WHAT YOU SHOULD DO: Each line from the start of the entries through the line that contains "Task: Click the wheel product thumbnail image" should be output exactly, please.

(TASK MATERIAL begins)

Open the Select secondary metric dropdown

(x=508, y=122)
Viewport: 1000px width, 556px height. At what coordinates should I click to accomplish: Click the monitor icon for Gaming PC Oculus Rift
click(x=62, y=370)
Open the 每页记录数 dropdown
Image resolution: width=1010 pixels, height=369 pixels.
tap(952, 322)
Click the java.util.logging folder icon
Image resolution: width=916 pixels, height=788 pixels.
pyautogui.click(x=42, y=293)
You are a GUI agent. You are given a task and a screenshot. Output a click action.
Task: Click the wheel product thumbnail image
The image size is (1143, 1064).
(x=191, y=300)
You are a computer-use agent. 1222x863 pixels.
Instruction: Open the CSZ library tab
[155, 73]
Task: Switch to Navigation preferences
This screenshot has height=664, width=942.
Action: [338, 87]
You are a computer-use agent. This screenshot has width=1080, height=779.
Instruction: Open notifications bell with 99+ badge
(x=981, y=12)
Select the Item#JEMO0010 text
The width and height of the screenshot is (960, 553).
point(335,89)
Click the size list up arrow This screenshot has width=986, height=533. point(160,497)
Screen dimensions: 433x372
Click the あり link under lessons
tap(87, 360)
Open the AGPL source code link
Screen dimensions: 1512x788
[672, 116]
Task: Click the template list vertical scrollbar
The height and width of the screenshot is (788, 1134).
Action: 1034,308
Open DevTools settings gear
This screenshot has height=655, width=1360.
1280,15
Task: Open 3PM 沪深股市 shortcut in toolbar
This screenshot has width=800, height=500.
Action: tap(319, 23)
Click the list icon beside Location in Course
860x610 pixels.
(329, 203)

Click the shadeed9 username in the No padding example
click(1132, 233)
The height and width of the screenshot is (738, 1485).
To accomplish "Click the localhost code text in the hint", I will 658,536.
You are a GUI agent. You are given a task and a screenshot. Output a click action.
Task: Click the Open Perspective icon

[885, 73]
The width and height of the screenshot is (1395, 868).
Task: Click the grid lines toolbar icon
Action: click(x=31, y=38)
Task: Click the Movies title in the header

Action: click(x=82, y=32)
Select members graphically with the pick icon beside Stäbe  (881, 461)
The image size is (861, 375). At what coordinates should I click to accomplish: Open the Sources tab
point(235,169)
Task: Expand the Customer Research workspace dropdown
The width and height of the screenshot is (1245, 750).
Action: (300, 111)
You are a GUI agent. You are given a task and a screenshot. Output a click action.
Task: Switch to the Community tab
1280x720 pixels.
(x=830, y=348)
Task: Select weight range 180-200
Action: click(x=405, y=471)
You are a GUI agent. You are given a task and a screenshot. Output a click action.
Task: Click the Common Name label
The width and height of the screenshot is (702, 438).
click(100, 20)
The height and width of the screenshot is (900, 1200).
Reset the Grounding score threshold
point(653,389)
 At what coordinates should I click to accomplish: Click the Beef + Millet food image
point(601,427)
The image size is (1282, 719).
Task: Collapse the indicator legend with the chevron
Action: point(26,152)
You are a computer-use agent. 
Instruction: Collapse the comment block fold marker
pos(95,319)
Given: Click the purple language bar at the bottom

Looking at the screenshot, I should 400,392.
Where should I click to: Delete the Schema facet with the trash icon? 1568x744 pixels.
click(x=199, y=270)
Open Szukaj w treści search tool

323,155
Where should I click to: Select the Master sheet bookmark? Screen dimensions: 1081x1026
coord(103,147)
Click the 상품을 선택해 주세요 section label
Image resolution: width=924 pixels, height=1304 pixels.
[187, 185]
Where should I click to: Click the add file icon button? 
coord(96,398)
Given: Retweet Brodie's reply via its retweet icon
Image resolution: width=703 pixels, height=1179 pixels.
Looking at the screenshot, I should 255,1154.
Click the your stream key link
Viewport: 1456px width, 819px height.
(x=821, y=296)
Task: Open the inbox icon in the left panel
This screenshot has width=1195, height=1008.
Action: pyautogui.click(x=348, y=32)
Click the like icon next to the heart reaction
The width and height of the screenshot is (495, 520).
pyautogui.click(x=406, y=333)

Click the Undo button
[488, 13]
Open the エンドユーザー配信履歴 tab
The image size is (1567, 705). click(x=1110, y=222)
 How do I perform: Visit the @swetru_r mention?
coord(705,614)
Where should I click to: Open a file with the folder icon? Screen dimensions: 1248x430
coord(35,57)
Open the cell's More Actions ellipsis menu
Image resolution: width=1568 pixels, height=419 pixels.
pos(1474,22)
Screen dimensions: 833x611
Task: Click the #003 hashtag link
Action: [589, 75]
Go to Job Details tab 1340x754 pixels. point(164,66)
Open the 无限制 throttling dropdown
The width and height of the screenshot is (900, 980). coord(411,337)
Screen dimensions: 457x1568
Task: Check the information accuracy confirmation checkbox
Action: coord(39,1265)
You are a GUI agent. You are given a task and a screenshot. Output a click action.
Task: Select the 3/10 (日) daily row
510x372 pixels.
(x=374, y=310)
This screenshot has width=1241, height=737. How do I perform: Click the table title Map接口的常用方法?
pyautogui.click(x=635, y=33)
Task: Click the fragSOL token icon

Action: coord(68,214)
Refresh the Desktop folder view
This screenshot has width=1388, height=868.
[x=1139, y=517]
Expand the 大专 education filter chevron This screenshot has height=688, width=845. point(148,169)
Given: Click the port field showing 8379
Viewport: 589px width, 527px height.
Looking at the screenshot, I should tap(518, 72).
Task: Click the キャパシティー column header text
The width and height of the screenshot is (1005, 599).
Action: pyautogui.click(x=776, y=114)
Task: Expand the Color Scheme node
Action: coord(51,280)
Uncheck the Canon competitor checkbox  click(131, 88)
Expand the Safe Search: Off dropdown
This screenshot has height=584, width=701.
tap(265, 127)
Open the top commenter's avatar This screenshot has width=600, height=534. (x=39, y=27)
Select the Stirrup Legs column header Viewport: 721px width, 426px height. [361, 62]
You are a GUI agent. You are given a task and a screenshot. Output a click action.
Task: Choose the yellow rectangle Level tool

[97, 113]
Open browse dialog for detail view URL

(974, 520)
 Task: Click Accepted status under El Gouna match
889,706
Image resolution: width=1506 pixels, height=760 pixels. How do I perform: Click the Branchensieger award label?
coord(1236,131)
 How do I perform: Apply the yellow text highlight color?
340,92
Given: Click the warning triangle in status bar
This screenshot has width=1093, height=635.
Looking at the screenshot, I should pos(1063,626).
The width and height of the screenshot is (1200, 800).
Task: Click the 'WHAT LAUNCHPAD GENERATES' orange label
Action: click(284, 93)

(TASK MATERIAL ends)

ANSWER TO THE EXERCISE:
Open the Select secondary metric dropdown

(x=508, y=122)
Viewport: 1000px width, 556px height. At what coordinates should I click to accomplish: Click the monitor icon for Gaming PC Oculus Rift
click(x=62, y=370)
Open the 每页记录数 dropdown
Image resolution: width=1010 pixels, height=369 pixels.
tap(952, 322)
Click the java.util.logging folder icon
Image resolution: width=916 pixels, height=788 pixels.
pyautogui.click(x=42, y=293)
You are a GUI agent. You are given a task and a screenshot. Output a click action.
Task: Click the wheel product thumbnail image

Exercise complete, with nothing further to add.